Junior Derrick Wang in the Running for Success

By Betsy Tanenbaum
Derrick Wang track 2
Siddhartha Gautama, the founder of Buddhism, once said, “What we think, we become.” For most young athletes, identifying with this idea and putting it into place before athletic competitions is rare. This philosophy, however, is one that junior Derrick Wang connects with while on the track.
As Wang steps up to the starting line on the track, he immediately envisions himself crossing the finish line, leaving his opponents in the dust. For Wang, this mental image is not only a source of inspiration, but also helps define the moment in time and his specific goal.
Though Wang was not always a top competitor in Track and Field, he believes that this success has stemmed from a combination of vigorous physical training and mental focus since ninth grade. “My parents always told me I was fast, even as a toddler, and encouraged me to try sprinting in middle school.

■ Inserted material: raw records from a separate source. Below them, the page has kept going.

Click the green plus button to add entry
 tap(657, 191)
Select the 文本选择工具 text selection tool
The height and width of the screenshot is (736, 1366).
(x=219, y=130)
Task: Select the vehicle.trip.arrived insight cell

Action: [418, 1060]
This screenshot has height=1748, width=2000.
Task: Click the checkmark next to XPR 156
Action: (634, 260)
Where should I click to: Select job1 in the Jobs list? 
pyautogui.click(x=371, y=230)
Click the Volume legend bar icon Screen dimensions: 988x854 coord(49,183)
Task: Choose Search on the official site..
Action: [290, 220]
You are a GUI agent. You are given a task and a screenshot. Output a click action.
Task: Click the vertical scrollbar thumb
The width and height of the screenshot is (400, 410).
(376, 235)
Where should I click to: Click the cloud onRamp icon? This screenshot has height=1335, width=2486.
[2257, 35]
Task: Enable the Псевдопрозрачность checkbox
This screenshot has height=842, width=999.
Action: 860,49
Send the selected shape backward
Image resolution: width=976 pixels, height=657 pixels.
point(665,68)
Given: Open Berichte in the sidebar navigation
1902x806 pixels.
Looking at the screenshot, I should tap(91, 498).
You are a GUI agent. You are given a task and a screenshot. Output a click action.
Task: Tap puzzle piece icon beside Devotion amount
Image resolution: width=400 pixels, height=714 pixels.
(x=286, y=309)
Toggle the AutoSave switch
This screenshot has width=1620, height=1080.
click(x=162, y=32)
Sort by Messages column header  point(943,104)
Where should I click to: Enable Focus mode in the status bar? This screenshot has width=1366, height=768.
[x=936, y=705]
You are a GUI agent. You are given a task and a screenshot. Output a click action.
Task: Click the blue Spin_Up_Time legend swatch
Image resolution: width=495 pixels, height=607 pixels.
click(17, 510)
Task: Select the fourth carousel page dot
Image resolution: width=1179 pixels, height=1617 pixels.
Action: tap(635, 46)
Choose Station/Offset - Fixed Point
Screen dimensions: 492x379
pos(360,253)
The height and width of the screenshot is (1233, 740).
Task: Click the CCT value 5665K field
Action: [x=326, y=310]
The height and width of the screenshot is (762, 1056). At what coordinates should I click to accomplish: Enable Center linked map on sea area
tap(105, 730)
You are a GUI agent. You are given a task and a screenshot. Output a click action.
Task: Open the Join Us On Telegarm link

However, the turning point for me was when I placed top three in the 100-meter dash in the Freshman/ Sophomore Championship,” said Wang. This was the first time that Wang realized he could compete with some of the fastest runners on Long Island.
In order for Wang to reach his goals, he follows a strict training schedule. Wang trains six days a week with his practices varying in intensity. Some days, the team will work on starts and endurance, while on other days the team focuses on specific workouts. These workouts are created by coach Damon Reader and are designed to increase speed and endurance. Wang and the other sprinters must complete these workouts in specific time increments. “Coach Reader is constantly pushing me to do better,” said Wang. “He knows exactly what I need to do in order to improve.”
In addition to Wang’s involvement on the school track team, he also competes at USA Track and Field (USATF) meets with the Elmont Panthers Track Club. Wang also spent a weekend over the summer at Winged Foot Track Camp. His dedication to running is likely the reason for his improvement and overall success. His best time is 6.75 seconds in the 55-meter dash and 11.10 seconds in the 100-meter dash. Coach Reader admires that Wang takes it upon himself to find outside programs that will help him become the best he can be. Reader acknowledges that his success is not only due to his hard work, but also a result of the “god-gifted” fast twitch muscle fibers in his legs.
Despite Wang’s achievements, including being named All American at the USTAF National Youth Championship, All Long Island at the Long Island Elite Meet, All Conference in the Conference Championships, a participant at the USTAF Junior Olympics, and the winner of three Coaches Awards, he hopes to improve his times by the end of his high school career. “I hope to run 6.62 seconds in the 55-meter dash, and 10.95 seconds in the 100-meter dash,” said Wang.
“Derrick is the fastest kid on the team, which automatically makes him a leader,” said coach Reader. “He continues to show personal growth, which is all a coach can hope for.”
Though Wang feels positive about what he has accomplished thus far, he is not satisfied. “I will continue working towards maintaining the right attitude and doing all I can to help the team.”